PRAIRIE ROSES: To Jason and Dana Mitzel of West Fargo, who are being recognized by the North Dakota Department of Human Services with an award during its annual Adoption Celebration on Saturday in Bismarck. The Mitzels have adopted or are in the process of adopting five siblings, three sons and two daughters, all American Indians. Jason and Dana married in 1994 and graduated in 1996, he from North Dakota State University and she from Concordia College in Moorhead. While waiting to have their own family, they became involved in foster care and became foster parents through the Professional Association of Treatment Homes, a nonprofit organization that facilitates foster care for children with special emotional and behavioral needs. This loving couple has been assisted in the adoption process by Adults Adopting Special Kids, a collaborative program of Catholic Charities North Dakota, PATH and the Department of Human Services. Jason and Dana now talk about how they once thought they would have two children, maybe three, but never five. Now they say they can't imagine life in their "regular" family with fewer than five children. What wonderful, caring people the Mitzels are.
PRAIRIE ROSES: To all those friends who have rallied around the family of Milissa Hartsoch, the 29-year-old Fargo woman who died during childbirth on Sept. 21. Hartsoch succumbed unexpectedly while giving birth to her daughter. Her husband, Mike, a native of Tioga, N.D., is now raising the baby and the couple's 17-month-old son. Mike Hartsoch had been studying toward his journeyman's license to work on a high-line electric job but decided that job was too dangerous for a single father. Jen Pederson of West Fargo, Milissa's friend, says truckers are spreading fliers and donations are coming in from as far away as Canada to help Mike Hartsoch with medical bills and living expenses. And a benefit is slated Nov. 17 at the Teamsters Hall in Fargo.

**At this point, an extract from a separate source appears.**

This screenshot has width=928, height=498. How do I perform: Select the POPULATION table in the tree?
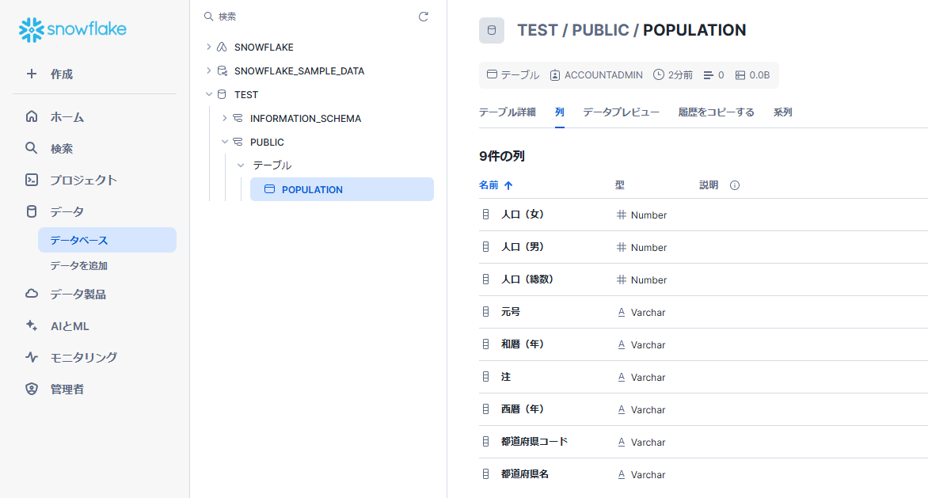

LEAFY SPURGE: To parents (and sometimes grandparents) who seem to think it's just fine, thank you, for toddlers or even younger children to be disruptive in adult settings. The family that insists on hauling its screaming kids into a usually quiet restaurant is, in effect, disturbing the peace. When kids go tearing through a food store, for example, and rip items from the shelves as they go, Mom or Dad has some responsibility to rein in the youngsters. We're not saying children should be seen and not heard. Rather, children will be children and as such need boundaries and discipline. It's not cute at all when an out-of-control toddler is encouraged to remain out of control
PRAIRIE ROSES: To three metro-area teachers who are among the North Dakota finalists for the 2007 Presidential Award for Excellence in Science and Mathematics Teaching. Science finalists are Sara Forness of West Fargo High School and Larry Cook of Bismarck High School. In math, Claudia Engelstad of West Fargo High School, Michelle Bertsch of Fargo North High School and Curt Ruud of Mohall-Lansford-Sherwood were honored. One state finalist in each subject may be chosen for the national award and notified this spring by the White House. The administrator of the program, Donald Hoff, an associate professor of science at Valley City State University, compares the award to the Nobel Prize of teaching. "It is the highest honor you can earn in the science and math fields," says Hoff. The winner of the national honor will receive a $10,000 award and a trip for two to Washington, D.C.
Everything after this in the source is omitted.